We will introduce special pieces of data on the beacon block called "blobs" and the cryptographic commitment of each of these blobs stored on each block. Rollups will upload their transaction batches as these blobs. The unique thing about this is that nodes will verify these blobs once against their commitment and then drop them, storing only the commitment. Rollup nodes (or some other 3rd-party) store their rollup’s blobs and ignore others, but they can still request those blobs from other rollup nodes if they want to and verify them using the commitment stored.
Complex cryptographic tricks can also be used so that you would not need to verify all blobs. Nodes just need to receive a part of the data which can prove that it knows its part of the data. With that complicated cryptography, you can provide guarantees that the network has the data available without forcing any individual node to have the data available.
This is also where it is different from just increasing the block size; by increasing the block size, everyone has to store all of the big blocks and process all transactions. In this case, separate child chains deal with their small blocks only and add more throughput to the whole network when combined.

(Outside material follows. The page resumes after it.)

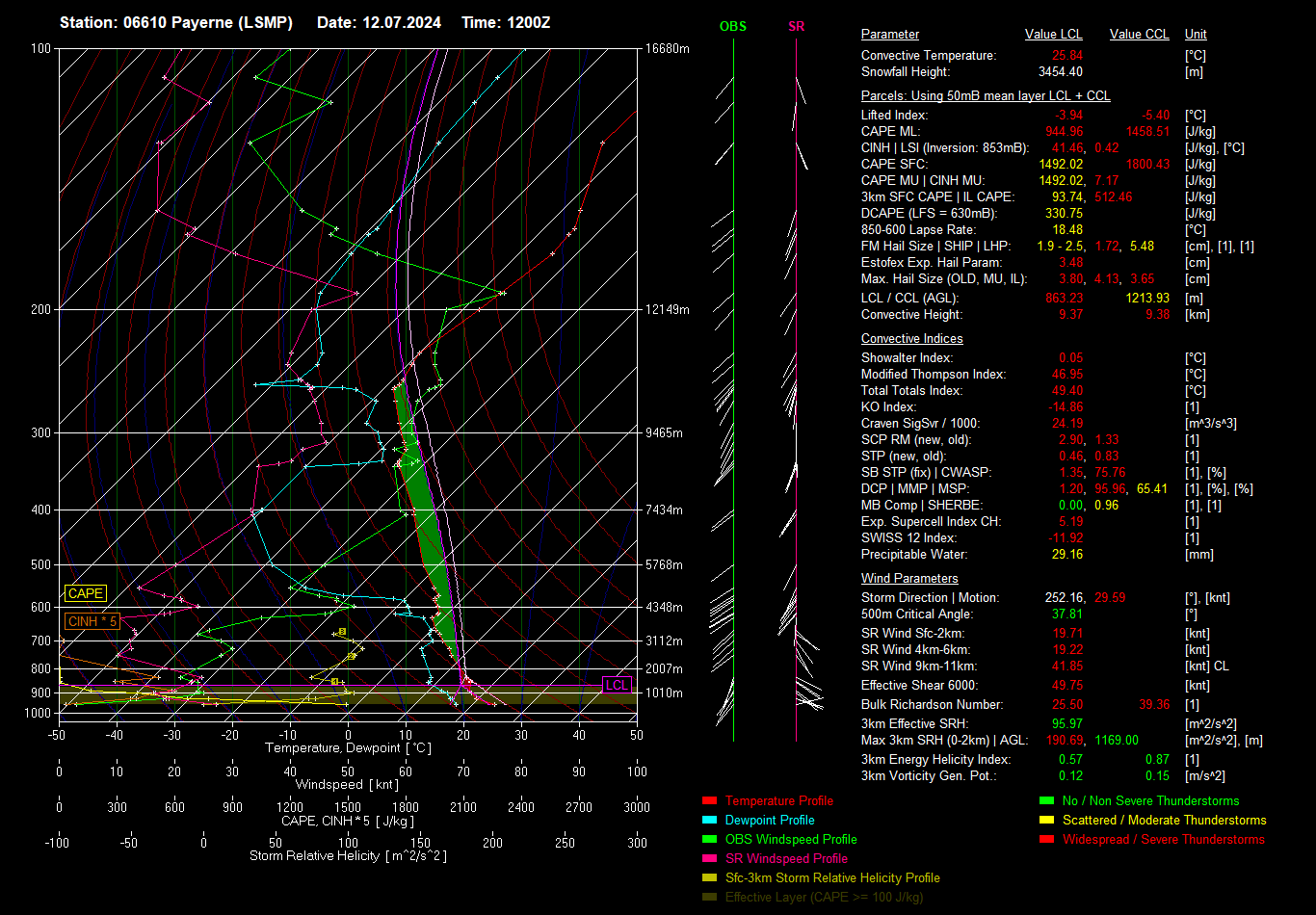Click the Wind Parameters section heading
Viewport: 1316px width, 915px height.
[x=909, y=579]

Through rollups and data sharding, transaction throughput will increase since more transactions can be handled without sacrificing huge computation costs. Though, there are still the one-time data transportation cost and the cost to verify commitments, so we can only shard data availability to an extent.
Part 2
In the next part, we are going to discover additional tricks to enhance the capability of rollups, some other minor approaches to scale the blockchain, some other misconceptions and a quick recap.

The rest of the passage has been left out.